The thermodynamic basis for the binding of lipids to annexin a5

Abstract

Protein-membrane interactions are a vital mechanism of propagating signals both across the membrane and between cells. To control the magnitude and specificity of this type of cell signaling at the membrane, clustering of similar lipids and proteins has been observed in the cell via the formation of lipid microdomains. To address the thermodynamic basis of lipid induced signal propagation, we investigated how lipid microdomains form in response to annexin a5 binding to model membranes using Isothermal Titration Calorimetry (ITC). Annexins are known to bind to negatively charged (e.g., phosphatidylserine [PS]) membranes in a Ca2+-dependent manner.
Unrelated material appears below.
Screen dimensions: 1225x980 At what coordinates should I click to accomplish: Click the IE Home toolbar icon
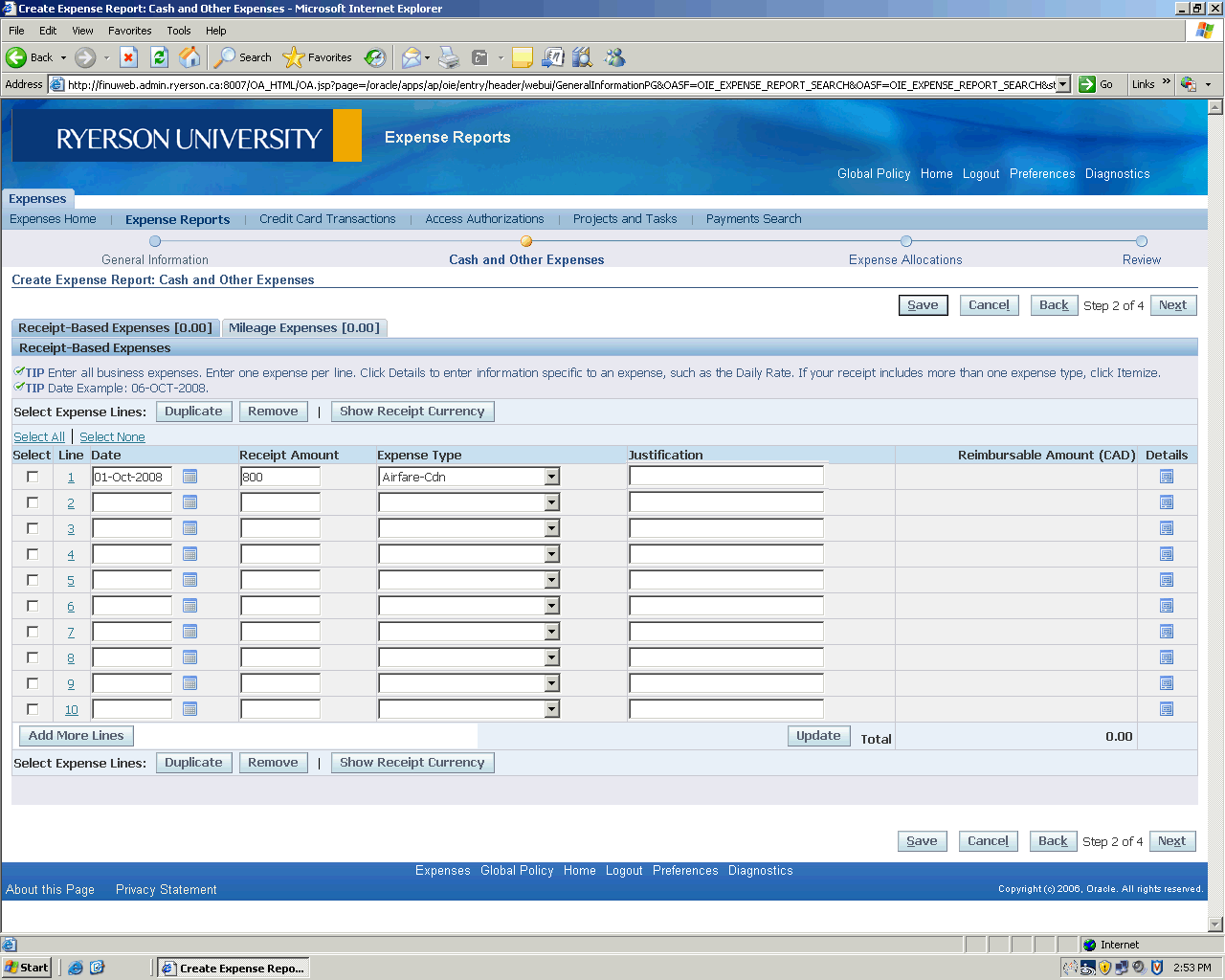(x=190, y=57)
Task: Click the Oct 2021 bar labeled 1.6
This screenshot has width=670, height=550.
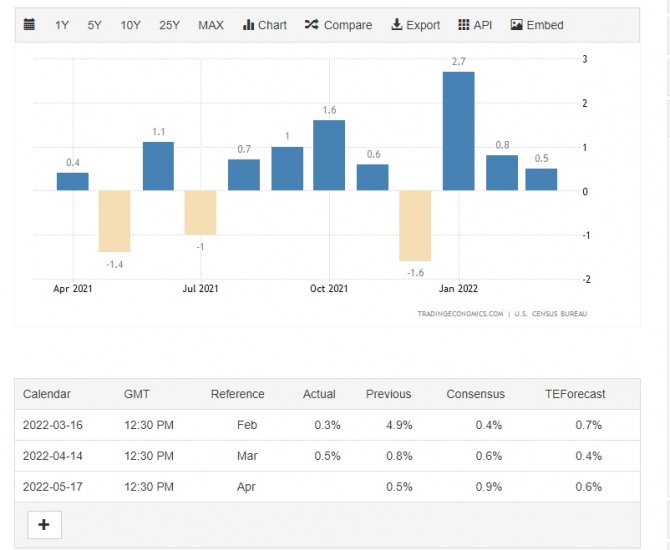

Based on Differential Scanning Calorimetry (DSC) results, we suggest that annexin functions to order lipid acyl chains upon binding and that the ordering of phospholipids can lead to the formation of microdomains. Using ITC, we have analyzed the membrane binding affinity of annexin for both gel and fluid state mixtures. Binding analysis of these isotherms shows that annexin binds fluid state mixtures with a significantly lower Kd than gel state (acyl chain ordered) lipids, which would be consistent with the hypothesis that binding of annexin a5 orders the acyl chains of the phospholipids. In addition, because the binding is entropically dominated but exhibits greater affinity for fluid compared to gel state lipids, we suggest that annexin binding is driven by the release of water molecules and ions as fluid lipids have more waters of hydration. Interestingly, the enthalpy associated with the binding process for both gel and fluid state lipid mixtures is small, indicative of a weak enthalpic association and suggestive of

entropically mediated binding. We also present the binding of Eu3+ by a lanthanide binding complex (Tetra(N-(tert-butyl)-acetamide)-1,13-diamino-3,6,9-trioxadecane).